Okay, so this is a good new bad news kind of answer. I see more B2B brands really expanding their horizons when it comes to creative and storytelling recently.  I was just in a documentary that Vidyard spent a year developing on the rapidly evolving role of video in our work and lives.  There are a couple of cyber security companies that have developed some really good podcasts: CyberReason’s Malicious Life is one that jumps to mind. So I see more B2B brands diversifying formats and doing storytelling well.  But at the same time, there’s so much impatience in B2B marketing, that for every genuine opportunity, format or channel there’s also this underhanded rush to deconstruct, templatize and exploit it. Think about all of the pseudo manifestos that have begun to pollute Linkedin or Twitter — people learning the emotional hook of an “unexpected” first line, and then, like a conveyor belt, releasing post after post in that style to leverage it.  I’m not throwing stones at anyone in particular here. On the contrary,  I think most companies have moments of greatness in their creative and moments of going for low-hanging fruit in a way that undermines quality and authenticity.  It’s a mixed bag. 

#4 Advice for marketers and designers when working in a Hypergrowth compan​y?​

Brand and design Infrastructure never gets its due credit when you’re in a fast growing company.  But it’s the thing that makes sure what your building has the roots and stamina to last for decades, not just the season. I think people hear brand infrastructure and they think of it as this restrictive thing. When you’re moving fast, no one wants anything that resembles rules.  But people get that completely wrong.  Brand and design infrastructure actually make expansion easier and new creative work quicker.  The best brands can evolve rapidly without losing their roots or being unrecognizable.  Infrastructure is what enables you to do that.  

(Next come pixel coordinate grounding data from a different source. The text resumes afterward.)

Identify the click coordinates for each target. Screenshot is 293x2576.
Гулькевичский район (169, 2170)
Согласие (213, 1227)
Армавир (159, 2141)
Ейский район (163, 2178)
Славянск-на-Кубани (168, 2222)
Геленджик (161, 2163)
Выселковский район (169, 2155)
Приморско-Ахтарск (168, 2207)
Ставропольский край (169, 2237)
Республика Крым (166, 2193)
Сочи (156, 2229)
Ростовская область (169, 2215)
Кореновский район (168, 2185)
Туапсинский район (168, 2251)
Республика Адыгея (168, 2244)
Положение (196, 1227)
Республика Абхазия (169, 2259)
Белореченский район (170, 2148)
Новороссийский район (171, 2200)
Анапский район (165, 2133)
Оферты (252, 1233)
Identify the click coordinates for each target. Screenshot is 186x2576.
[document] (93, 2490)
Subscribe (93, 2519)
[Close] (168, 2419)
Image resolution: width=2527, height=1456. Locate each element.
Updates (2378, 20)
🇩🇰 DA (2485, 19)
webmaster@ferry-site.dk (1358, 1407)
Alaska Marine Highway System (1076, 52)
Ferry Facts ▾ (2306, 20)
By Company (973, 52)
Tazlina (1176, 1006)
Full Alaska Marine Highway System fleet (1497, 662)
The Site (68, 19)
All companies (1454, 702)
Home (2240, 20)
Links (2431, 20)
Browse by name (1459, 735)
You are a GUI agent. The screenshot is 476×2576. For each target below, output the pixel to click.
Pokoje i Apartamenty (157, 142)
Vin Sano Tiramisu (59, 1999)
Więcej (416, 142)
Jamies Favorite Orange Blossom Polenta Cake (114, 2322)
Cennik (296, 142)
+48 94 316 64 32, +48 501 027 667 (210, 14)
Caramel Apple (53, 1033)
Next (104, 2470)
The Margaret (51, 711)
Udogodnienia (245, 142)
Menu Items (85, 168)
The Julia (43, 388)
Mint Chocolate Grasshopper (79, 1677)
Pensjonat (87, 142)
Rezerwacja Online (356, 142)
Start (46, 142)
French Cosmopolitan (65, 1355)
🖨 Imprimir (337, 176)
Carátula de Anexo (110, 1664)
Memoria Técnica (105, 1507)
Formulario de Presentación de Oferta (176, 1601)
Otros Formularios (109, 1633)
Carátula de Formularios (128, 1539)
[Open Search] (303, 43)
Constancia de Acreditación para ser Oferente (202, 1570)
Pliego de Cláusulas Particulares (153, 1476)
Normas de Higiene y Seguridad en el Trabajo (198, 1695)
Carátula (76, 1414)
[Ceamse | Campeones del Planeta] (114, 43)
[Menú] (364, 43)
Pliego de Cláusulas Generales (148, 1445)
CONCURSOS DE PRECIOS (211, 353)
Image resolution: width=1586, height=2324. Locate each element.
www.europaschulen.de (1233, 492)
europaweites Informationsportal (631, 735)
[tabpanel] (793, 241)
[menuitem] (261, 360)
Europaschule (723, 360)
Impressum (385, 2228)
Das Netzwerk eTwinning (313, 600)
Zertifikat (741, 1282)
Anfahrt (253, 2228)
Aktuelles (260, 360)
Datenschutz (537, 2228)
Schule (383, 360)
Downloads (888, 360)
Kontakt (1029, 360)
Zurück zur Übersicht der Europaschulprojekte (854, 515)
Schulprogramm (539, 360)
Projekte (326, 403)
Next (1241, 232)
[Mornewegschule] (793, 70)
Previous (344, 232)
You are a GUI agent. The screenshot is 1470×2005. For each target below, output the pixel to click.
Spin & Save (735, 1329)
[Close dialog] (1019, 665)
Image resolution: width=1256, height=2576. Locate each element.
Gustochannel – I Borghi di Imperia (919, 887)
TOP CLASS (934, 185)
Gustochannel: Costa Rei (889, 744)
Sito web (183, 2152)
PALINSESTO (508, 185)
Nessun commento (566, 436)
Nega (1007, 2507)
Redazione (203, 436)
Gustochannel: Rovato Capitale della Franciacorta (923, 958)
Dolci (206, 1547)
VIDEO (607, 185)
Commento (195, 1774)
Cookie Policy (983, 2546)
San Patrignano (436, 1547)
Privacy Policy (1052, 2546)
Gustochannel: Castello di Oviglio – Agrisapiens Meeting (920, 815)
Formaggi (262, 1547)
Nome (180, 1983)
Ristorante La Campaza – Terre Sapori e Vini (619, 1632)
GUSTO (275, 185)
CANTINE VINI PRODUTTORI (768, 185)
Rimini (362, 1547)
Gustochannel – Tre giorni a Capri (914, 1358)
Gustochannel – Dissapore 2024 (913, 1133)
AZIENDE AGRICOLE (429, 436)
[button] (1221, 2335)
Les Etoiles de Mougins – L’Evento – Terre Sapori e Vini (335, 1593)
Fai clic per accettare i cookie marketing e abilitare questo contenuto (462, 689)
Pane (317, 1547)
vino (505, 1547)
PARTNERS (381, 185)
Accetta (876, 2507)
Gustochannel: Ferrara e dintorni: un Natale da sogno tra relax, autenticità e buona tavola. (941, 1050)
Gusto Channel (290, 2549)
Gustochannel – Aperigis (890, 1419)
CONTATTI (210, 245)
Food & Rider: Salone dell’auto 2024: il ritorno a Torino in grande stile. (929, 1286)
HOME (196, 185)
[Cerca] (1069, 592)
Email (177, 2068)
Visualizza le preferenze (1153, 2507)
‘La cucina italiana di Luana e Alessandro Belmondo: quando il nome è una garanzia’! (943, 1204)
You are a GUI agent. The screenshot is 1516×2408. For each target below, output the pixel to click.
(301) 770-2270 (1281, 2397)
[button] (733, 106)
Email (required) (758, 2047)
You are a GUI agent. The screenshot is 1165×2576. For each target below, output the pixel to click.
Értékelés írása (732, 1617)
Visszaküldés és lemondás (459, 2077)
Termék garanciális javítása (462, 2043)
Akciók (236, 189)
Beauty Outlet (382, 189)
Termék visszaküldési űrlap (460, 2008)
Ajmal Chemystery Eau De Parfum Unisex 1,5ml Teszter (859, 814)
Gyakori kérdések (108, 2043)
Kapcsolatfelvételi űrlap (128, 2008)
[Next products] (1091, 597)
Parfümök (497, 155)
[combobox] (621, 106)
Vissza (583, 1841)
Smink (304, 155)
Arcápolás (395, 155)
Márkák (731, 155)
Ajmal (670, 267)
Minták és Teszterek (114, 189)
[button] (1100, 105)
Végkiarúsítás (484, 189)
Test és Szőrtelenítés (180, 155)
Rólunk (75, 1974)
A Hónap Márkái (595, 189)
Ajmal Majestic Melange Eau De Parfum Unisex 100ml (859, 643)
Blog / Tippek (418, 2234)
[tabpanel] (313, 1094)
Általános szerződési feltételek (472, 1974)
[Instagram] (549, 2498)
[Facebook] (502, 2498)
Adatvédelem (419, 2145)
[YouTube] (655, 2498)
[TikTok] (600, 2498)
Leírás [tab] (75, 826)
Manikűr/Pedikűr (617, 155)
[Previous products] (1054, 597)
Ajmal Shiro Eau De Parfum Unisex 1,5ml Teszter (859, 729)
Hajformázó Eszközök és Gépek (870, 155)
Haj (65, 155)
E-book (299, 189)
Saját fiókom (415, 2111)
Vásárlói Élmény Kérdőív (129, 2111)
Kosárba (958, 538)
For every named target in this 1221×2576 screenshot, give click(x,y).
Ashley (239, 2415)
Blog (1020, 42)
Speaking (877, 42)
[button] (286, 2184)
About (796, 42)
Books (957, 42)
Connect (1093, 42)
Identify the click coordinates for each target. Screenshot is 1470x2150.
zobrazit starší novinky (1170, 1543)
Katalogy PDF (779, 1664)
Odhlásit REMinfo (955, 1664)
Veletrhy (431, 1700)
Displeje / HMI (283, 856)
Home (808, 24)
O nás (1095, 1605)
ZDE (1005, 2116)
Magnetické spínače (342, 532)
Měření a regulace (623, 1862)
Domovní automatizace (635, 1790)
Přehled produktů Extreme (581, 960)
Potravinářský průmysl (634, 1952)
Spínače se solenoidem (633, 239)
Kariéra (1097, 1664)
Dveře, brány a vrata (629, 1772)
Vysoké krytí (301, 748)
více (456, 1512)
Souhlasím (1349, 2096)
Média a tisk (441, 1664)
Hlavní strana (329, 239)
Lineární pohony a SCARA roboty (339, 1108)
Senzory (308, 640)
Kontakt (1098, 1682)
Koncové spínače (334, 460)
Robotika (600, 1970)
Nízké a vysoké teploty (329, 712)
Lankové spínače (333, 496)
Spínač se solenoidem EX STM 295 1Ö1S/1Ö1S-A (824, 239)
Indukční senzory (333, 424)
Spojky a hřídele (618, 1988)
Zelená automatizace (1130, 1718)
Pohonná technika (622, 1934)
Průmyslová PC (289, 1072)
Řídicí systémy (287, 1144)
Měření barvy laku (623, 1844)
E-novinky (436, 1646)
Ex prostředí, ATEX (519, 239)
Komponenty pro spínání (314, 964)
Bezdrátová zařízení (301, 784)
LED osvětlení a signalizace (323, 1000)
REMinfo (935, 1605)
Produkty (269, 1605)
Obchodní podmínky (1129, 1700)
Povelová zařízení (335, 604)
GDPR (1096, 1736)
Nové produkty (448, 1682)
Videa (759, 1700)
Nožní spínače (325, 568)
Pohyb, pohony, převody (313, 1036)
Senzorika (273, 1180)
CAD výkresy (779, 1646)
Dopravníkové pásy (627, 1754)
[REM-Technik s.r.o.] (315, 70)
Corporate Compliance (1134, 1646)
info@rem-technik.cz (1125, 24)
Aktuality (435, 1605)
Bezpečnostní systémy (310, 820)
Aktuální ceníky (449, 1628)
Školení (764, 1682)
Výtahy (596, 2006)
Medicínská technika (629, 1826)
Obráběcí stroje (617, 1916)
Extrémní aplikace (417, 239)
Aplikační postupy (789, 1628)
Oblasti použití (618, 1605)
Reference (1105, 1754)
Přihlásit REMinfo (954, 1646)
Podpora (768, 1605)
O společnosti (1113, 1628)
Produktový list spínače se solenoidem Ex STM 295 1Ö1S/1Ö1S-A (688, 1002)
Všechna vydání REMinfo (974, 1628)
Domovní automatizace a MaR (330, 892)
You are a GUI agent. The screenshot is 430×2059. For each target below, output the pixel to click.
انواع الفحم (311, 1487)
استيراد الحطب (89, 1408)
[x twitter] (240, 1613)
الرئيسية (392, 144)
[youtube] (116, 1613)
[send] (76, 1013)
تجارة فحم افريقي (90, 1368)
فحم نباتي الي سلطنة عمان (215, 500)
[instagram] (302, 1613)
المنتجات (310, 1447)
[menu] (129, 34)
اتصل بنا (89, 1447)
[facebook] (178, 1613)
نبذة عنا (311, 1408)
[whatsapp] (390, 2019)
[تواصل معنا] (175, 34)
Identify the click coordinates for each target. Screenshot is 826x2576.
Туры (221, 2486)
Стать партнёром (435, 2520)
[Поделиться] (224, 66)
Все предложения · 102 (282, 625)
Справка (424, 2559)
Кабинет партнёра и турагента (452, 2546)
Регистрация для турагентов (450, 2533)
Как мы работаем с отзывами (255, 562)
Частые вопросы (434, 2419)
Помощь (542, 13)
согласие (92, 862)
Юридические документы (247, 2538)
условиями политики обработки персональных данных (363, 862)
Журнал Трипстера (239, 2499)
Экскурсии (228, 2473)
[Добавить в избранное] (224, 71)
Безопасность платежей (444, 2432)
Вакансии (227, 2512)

#5 Favorite brand and why?

My favorite small brand is Semicolon Bookstore in Chicago for the simple fact that they nail that “what do you stand for” question.  They don’t have brilliantly crafted ad campaigns or even the most dynamic website, but wow does that company’s identity and point of view come through clearly and in a compelling way across every social post, every interview, and seemingly every interaction with the brand. 

For bigger brands:  I think Canva is a stand-out when it comes to their freemium experience and how they make themselves an ally to inside design teams not an adversary. I think Shopify has done a really artful job of both being clear on who the conceptual enemy is (Amazon) without talking all that much about them. For consumer brands, ThirdLove stands out as a challenger brand that really landed on a resonant message and was one of the only “full page manifestos” in recent memory to truly earn it. 

Bonus question: What could you eat for a whole week straight without getting tired?​

My go-to take-out dinner after a long day is paneer tika masala from Masala Square in Somerville, Mass.  It’s incredible.  But if we’re talking every day, I’d go to the other end of the flavorful spectrum and say a simple cheese sandwich.  Don’t ask me why, but I will never tire of it.